# Task to carry out:
Return each record shown beneath, word for word.

[Stored data]
==================================================
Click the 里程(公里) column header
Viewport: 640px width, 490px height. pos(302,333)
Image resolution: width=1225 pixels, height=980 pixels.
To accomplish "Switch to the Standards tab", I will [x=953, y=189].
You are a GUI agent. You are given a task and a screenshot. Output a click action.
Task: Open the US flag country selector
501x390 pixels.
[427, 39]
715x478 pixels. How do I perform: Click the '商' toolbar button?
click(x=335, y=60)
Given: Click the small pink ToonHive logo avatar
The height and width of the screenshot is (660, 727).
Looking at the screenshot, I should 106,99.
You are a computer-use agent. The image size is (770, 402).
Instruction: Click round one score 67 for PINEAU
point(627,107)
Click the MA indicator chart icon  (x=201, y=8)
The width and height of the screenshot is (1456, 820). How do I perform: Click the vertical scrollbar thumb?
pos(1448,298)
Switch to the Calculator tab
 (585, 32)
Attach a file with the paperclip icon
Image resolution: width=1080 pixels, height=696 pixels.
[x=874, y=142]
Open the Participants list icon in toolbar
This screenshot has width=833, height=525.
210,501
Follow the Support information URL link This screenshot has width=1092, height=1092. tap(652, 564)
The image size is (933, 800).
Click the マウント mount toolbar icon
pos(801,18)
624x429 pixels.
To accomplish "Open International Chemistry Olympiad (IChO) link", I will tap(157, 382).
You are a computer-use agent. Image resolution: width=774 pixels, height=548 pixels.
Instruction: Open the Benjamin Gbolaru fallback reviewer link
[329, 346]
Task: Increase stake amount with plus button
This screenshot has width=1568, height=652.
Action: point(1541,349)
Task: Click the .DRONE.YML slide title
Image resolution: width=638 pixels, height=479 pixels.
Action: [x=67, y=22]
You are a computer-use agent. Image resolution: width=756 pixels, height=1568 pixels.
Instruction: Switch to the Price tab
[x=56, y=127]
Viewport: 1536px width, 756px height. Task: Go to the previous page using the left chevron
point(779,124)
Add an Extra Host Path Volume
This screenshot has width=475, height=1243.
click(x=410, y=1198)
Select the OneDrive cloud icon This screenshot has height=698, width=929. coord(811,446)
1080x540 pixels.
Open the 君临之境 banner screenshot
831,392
==================================================
# Result:
Click the 里程(公里) column header
Viewport: 640px width, 490px height. pos(302,333)
Image resolution: width=1225 pixels, height=980 pixels.
To accomplish "Switch to the Standards tab", I will [x=953, y=189].
You are a GUI agent. You are given a task and a screenshot. Output a click action.
Task: Open the US flag country selector
501x390 pixels.
[427, 39]
715x478 pixels. How do I perform: Click the '商' toolbar button?
click(x=335, y=60)
Given: Click the small pink ToonHive logo avatar
The height and width of the screenshot is (660, 727).
Looking at the screenshot, I should 106,99.
You are a computer-use agent. The image size is (770, 402).
Instruction: Click round one score 67 for PINEAU
point(627,107)
Click the MA indicator chart icon  (x=201, y=8)
The width and height of the screenshot is (1456, 820). How do I perform: Click the vertical scrollbar thumb?
pos(1448,298)
Switch to the Calculator tab
 (585, 32)
Attach a file with the paperclip icon
Image resolution: width=1080 pixels, height=696 pixels.
[x=874, y=142]
Open the Participants list icon in toolbar
This screenshot has width=833, height=525.
210,501
Follow the Support information URL link This screenshot has width=1092, height=1092. tap(652, 564)
The image size is (933, 800).
Click the マウント mount toolbar icon
pos(801,18)
624x429 pixels.
To accomplish "Open International Chemistry Olympiad (IChO) link", I will tap(157, 382).
You are a computer-use agent. Image resolution: width=774 pixels, height=548 pixels.
Instruction: Open the Benjamin Gbolaru fallback reviewer link
[329, 346]
Task: Increase stake amount with plus button
This screenshot has width=1568, height=652.
Action: point(1541,349)
Task: Click the .DRONE.YML slide title
Image resolution: width=638 pixels, height=479 pixels.
Action: [x=67, y=22]
You are a computer-use agent. Image resolution: width=756 pixels, height=1568 pixels.
Instruction: Switch to the Price tab
[x=56, y=127]
Viewport: 1536px width, 756px height. Task: Go to the previous page using the left chevron
point(779,124)
Add an Extra Host Path Volume
This screenshot has width=475, height=1243.
click(x=410, y=1198)
Select the OneDrive cloud icon This screenshot has height=698, width=929. coord(811,446)
1080x540 pixels.
Open the 君临之境 banner screenshot
831,392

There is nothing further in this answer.